The Falkland Islands: A Birder’s Grail Destination

The otherworldly, windswept Falklands are home to such a vast and diverse array of wildlife—including five species of penguins—that the archipelago has become a grail destination for adventurous birders and nature lovers.

If there is a universal in the Falkland Islands, it is the wind. Blowing in from the Southern Ocean, born in distant Antarctica and pregnant with drizzle, it scythes across this treeless, grassy archipelago more than 300 miles off the coast of Argentina. At times it blows a furious gale against which one can barely walk; at other times it’s a brisk breeze that merely rips the cap from your head. In just a couple of days I’d already grown accustomed to its endless keen and sharp edge, but what stopped me short this time was something new and baffling—the way the wind seemed to make the ground itself shimmer, like rippling water. 

Looking closer, I realized the ripples were trillions of tiny feathers blanketing the ground in an even white layer and piled up in ankle-deep drifts wherever there was a gully or depression. Taking a few more steps I topped a small rise—and discovered the answer to the mystery.

* _DATA SECTION_
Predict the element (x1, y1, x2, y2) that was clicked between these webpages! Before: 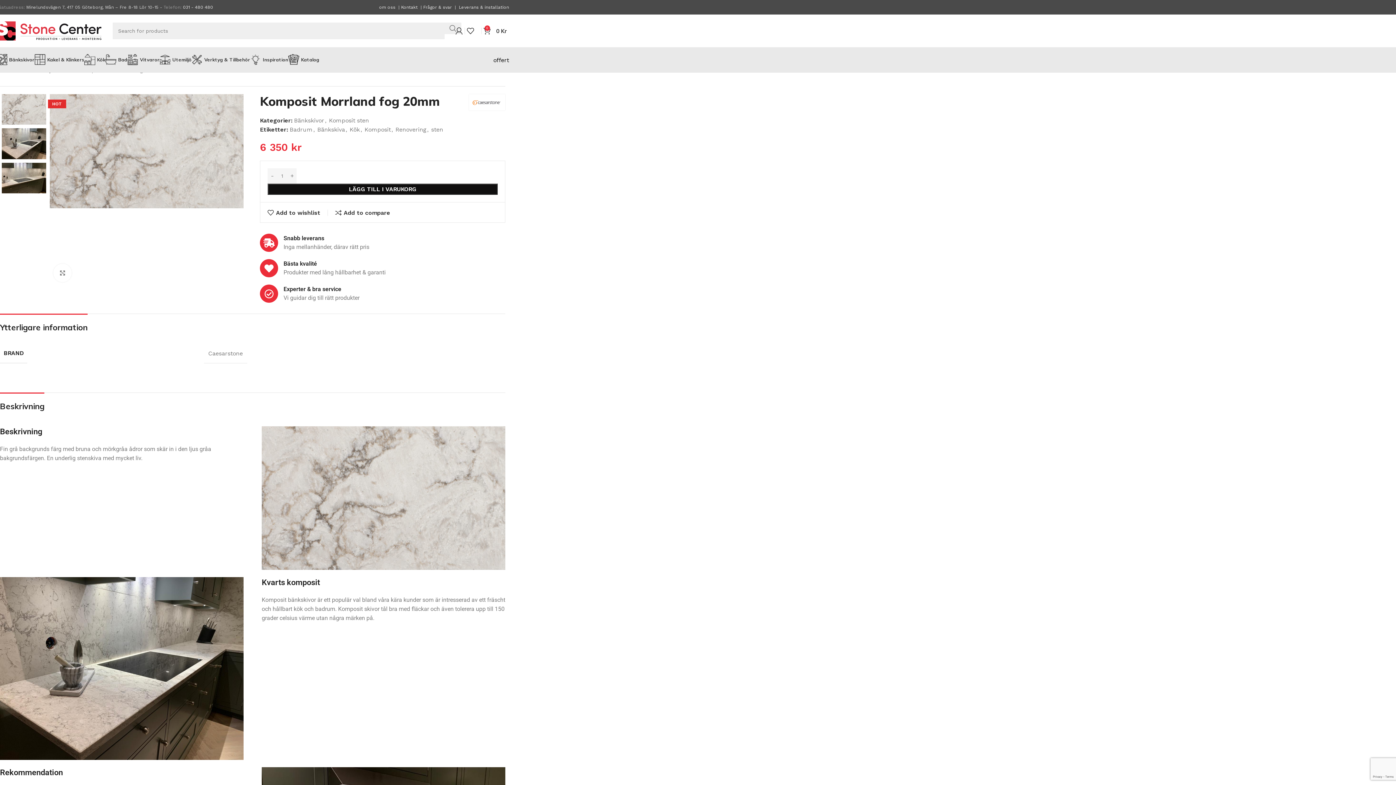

* * *

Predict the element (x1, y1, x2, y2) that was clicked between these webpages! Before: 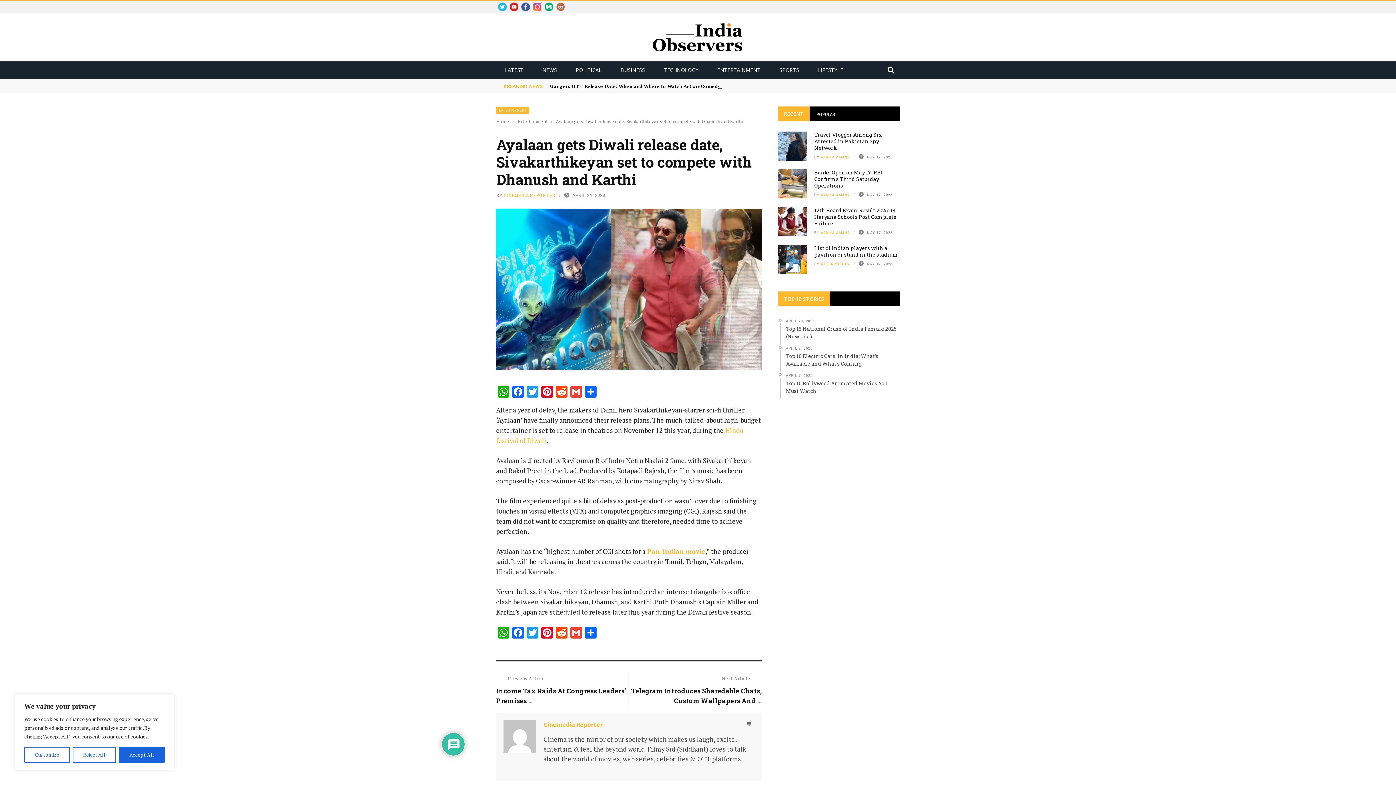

* _WHAT YOU ARE ASKED TO DO_
Continue the Falkland Islands birding article from its last sentence, revealing what lay beyond the small rise.

* _ANSWER TO THIS TASK_
Thousands of gentoo penguins—three feet tall, attired in classic penguin monochrome but with white caps—stood around a small and shrinking pond, digging their orange beaks deep into the molting feathers of their backs and sides. The wind picked up fresh squalls of down, blowing them across the dunes and toward a nearby beach, where hundreds more penguins hurried back and forth between the colony and the ocean surf, waddling along on thick, tangerine feet.

Although I moved among them, the gentoos paid me no heed at all. The turf underfoot was short and dense, a Pollockesque abstract of intersecting white streaks of penguin guano and greenish curlicues of goose poop. Ignoring these as best I could, I sank down, reclining on the soft ground as though on a couch.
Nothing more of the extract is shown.